Jim Donelon

Insurance Commissioner Jim Donelon told the Press Club of Baton Rouge, Feb. 17, that he would back what he calls "tort reform" legislation this year. (Photo by Mark Ballard, The Advocate)

BATON ROUGE, La. - Days after ordering insurance firms to cover evacuation costs for Hurricane Ida survivors, Louisiana's top insurance regulator said his office has received complaints that around a dozen companies are refusing to follow his directive.

Insurance Commissioner Jim Donelon on Thursday ordered insurance providers to pay for up to two weeks of hotel rooms and meals for residents who fled the region because of the storm, even if they weren't in mandatory evacuation zones.

But speaking at the Baton Rouge Press Club on Monday, Donelon said the Louisiana Department of Insurance had received around 85 complaints of insurance companies rebuffing that directive.

A spokesperson for the department said those complaints are confidential, though Donelon said 10 or so complaints concerned State Farm and several others related to Allstate.

Donelon said he was motivated to issue the directive last week after officials at State Farm — which has the largest market share across Louisiana — told him they wouldn't follow a non-binding bulletin he had published days earlier urging insurers to voluntarily cover evacuation costs.

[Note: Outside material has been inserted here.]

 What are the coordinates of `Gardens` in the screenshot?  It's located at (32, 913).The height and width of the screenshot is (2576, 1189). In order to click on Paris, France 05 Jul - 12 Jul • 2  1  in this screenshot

Many insurance policies will cover short-term expenses related to evacuation only if jurisdictions issue mandatory evacuation orders.

There were mandatory evacuations in Assumption, St. Charles, Terrebonne, Lafourche and for communities outside the levee system in Orleans, Jefferson and Plaquemines parishes.

Donelon said it’s likely if there was enough time before Ida made landfall, evacuations would have been mandatory across South Louisiana. But the severity and trajectory of the storm didn’t make that possible.

Allstate, USAA and United Property and Casualty decided to offer living expenses to policyholders without the evacuation requirement. But Donelon said State Farm has been hesitant to cover those expenses without a mandatory order.

In a statement Monday, State Farm said it is "committed to pay what we owe and encourage our policyholders who have suffered a loss to submit a claim."

Donelon said he doesn't have an estimate for how much his order will cost insurance companies, but last week said it was "not an exorbitant amount of money."

"State Farm can’t ignore my order. No insurer can," Donelon said Thursday. "I’m their regulator. But they can challenge it in court or in the Division of Administrative Law. And we are anticipating such a challenge. If not from State Farm, then from one of the other 136 insurance companies that write policies in our state."